Zickenkriege, Notrufe und nackte Haut stellt Fernsehproduzentin Quinn dem Publikum in Aussicht und schickt den Junggesellen Adam mit Colgate-Lächeln und britischem Prince-Charming-Akzent in den Reality-Ring, in dem 25 gecastete, nun - Heiratsenthusiastinnen warten.

Nein, die siebte Staffel von Der Bachelor hat noch nicht begonnen. Die amerikanische Serie UnREAL, die nun auch in Deutschland gestreamt werden kann, spielt hinter den Kulissen einer fiktiven Datingshow. Laut New York Times zählt die Serie zu den scharfsinnigsten Ausreißern aus dem Durchschnittsfernsehen und kommt wie eine "herzförmige Pralinenschachtel mit Schokolade und Rasierklingen" daher. Protagonistin Rachel (Shiri Appleby) ist die junge Produzentin des Datingformats, die nach einem Nervenzusammenbruch ans Set zurückkehrt, wo sie mit den Worten "Welcome back to reality" begrüßt wird.
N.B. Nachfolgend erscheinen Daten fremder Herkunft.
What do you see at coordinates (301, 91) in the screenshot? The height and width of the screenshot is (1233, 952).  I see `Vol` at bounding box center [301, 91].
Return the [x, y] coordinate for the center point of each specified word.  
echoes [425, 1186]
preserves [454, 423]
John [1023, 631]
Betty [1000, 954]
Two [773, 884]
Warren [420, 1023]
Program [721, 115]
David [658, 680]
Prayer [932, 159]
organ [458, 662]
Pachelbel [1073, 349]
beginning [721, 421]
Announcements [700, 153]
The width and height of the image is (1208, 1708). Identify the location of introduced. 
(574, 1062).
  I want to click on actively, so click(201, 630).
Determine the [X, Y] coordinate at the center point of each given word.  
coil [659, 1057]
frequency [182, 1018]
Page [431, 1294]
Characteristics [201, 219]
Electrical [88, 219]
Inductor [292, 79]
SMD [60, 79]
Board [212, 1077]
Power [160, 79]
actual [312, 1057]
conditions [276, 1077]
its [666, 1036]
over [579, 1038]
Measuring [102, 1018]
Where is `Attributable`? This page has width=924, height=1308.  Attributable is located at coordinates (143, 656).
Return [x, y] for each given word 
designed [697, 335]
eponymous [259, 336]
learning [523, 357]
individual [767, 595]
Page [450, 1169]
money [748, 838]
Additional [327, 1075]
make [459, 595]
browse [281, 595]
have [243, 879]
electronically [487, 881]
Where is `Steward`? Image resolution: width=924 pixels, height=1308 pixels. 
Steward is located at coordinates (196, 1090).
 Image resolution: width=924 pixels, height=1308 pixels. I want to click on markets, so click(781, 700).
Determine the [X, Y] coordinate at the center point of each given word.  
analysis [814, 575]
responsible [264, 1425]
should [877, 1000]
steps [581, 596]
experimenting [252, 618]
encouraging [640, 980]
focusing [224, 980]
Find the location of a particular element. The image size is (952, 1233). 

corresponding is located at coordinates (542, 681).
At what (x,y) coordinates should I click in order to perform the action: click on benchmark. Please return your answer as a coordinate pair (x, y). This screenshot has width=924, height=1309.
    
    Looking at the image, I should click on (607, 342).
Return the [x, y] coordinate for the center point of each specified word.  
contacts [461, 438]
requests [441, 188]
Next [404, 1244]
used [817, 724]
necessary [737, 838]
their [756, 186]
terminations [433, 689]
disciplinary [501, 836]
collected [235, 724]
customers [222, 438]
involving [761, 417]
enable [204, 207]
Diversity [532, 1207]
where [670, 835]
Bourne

Dabei ist Realität ein dehnbarer Begriff: Rachel erweist sich trotz menschelnder Anwandlungen als Virtuosin der Manipulation - vor wie hinter der Kamera.

In UnREAL geht es um den Quotenkrieg und die Macht bewegter Bilder. Was alle längst wissen - dass der Unterhaltungswert von Realityshows hinter der Kamera deutlich geringer ausfällt als vor dem Fernseher - hat Jan Böhmermann in seiner Holzhammer-Aktion "#Verafake" mit Hilfe von bei Schwiegertochter gesucht eingeschleusten Schauspielern zurück ins Bewusstsein gerufen. In UnREAL springt diese Botschaft den Zuschauer als düstere Satire an. Die Figuren sind bei aller Überzeichnung "echt" und erregen Abneigung, Ekel und, im Fall von Protagonistin Rachel überraschend viel Sympathie.

Das macht die Fiktion lohnenswerter als die vermeintliche Realität im Privatfernsehen. Das Drehbuch stammt übrigens von Sarah Gertrude Shapiro, die als Produzentin des Bachelor ausreichend Gelegenheit hatte, sich von der bissigen Muse küssen zu lassen.

UnREAL, abrufbar bei Amazon Prime.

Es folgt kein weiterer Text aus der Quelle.